According to the latest data released by CoinGecko on March 9, the global cryptocurrency exchange perpetual contract trading volume ranking shows a highly concentrated pattern. Binance leads the pack with a trading volume of $13.6 trillion, far ahead of its competitors. Following closely are OKX ($5.8 trillion), MEXC ($5.7 trillion), Bybit ($4.7 trillion), and BitMart ($4.6 trillion). The total trading volume of these four exchanges reaches $20.8 trillion, still less than Binance's single-platform trading scale. This gap reveals an unprecedented disparity in size between market leaders and competitors.

The sixth to eighth places are occupied by Gate ($3.9 trillion), Bitget ($3.6 trillion), and Toobit ($3.2 trillion). Although not the focus of mainstream media, their perpetual contract trading volumes are astonishing in the traditional financial derivatives market. It is worth noting that the trading volume of perpetual contracts is based on notional value, where the same margin can be repeatedly counted through high leverage and high-frequency trading, thus this data reflects market activity rather than actual asset size.

Ninth and tenth places are held by BingX ($1.8 trillion) and Hyperliquid ($1.5 trillion), respectively. Among them, Hyperliquid is the only decentralized exchange on the list, while the others are centralized platforms with custody, KYC verification, and withdrawal control mechanisms. Hyperliquid achieved a trading volume of $1.5 trillion without a centralized order book and without holding user assets, directly challenging traditional giants. Its technological approach and market resilience have garnered widespread attention in the industry.

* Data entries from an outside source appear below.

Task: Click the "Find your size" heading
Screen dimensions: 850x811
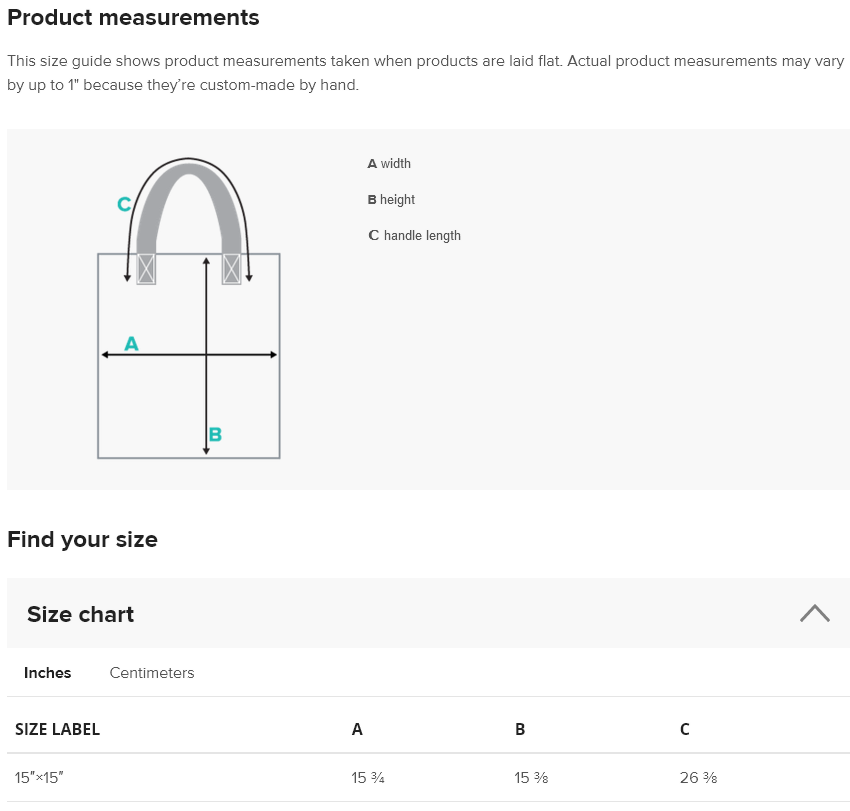Action: pos(82,539)
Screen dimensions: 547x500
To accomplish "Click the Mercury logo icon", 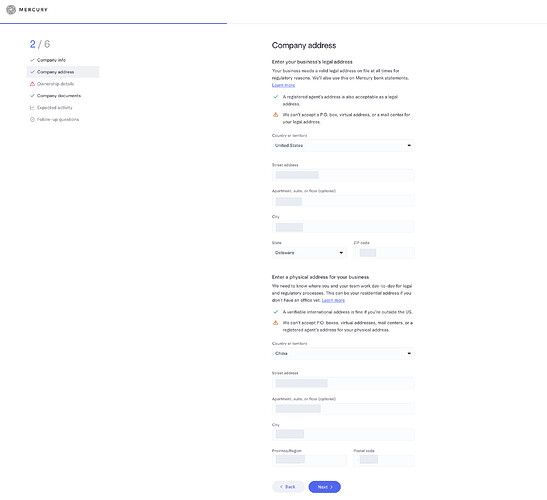I will coord(11,10).
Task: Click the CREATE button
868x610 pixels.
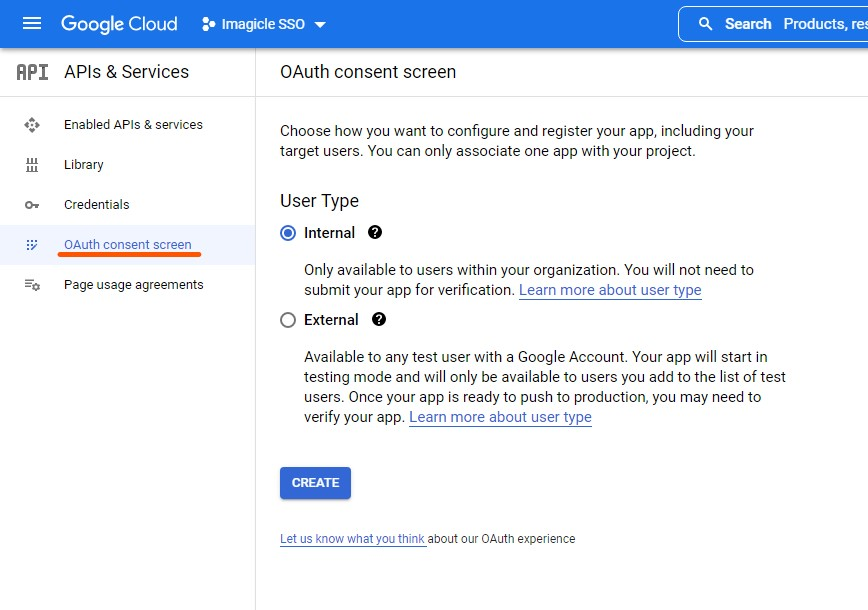Action: tap(315, 483)
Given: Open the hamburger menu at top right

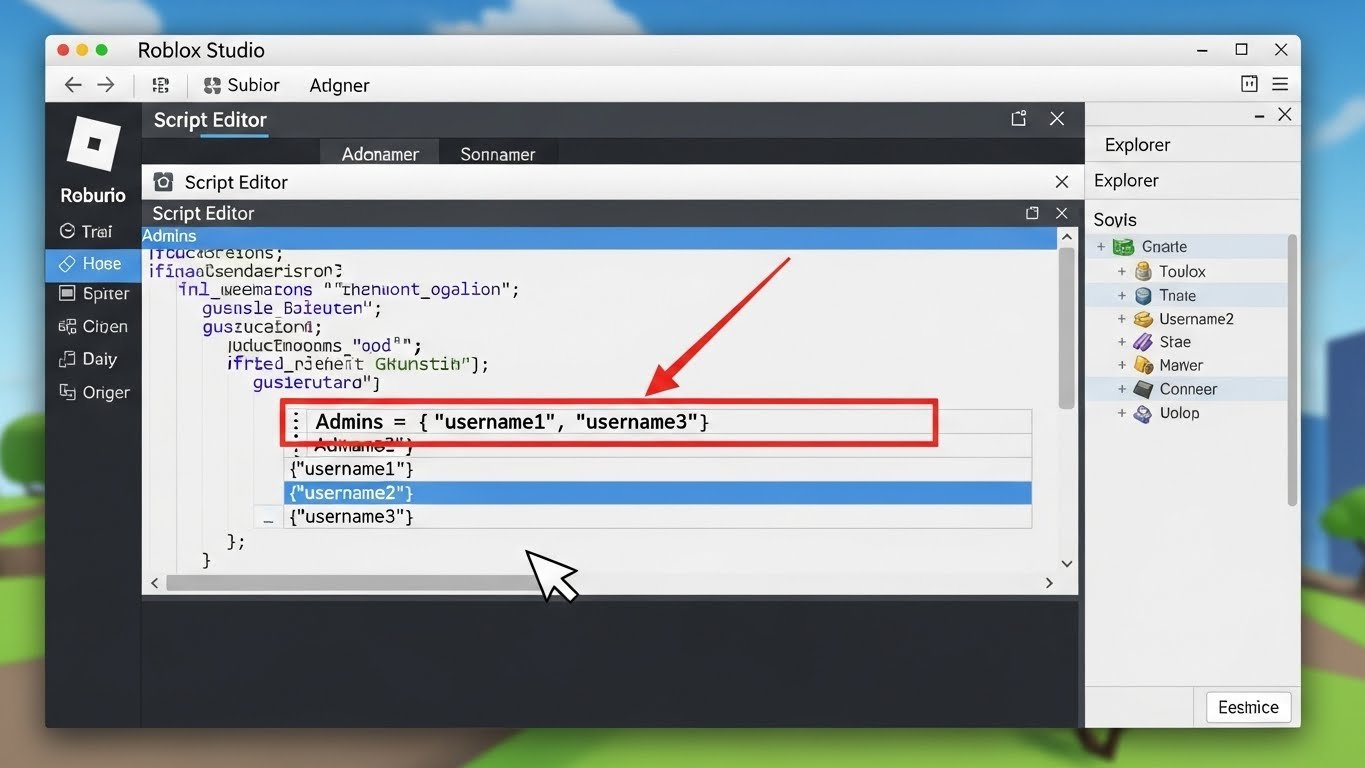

Moreover, this ranking does not fully reflect the quality of real transactions. Some platforms have been reported to engage in wash trading, artificially inflating data to improve rankings through associated market makers. Although CoinGecko has introduced filtering mechanisms, the credibility of data across platforms still varies, and the lack of transparency remains a pain point in the industry.
The current structure of the cryptocurrency market indicates that while centralized platforms dominate, decentralized protocols are rapidly penetrating the market with efficient, non-custodial models. The rise of Hyperliquid provides an important reference for the future development of compliant derivatives platforms—while the technological infrastructure has been validated, compliant and scalable services remain a blank space.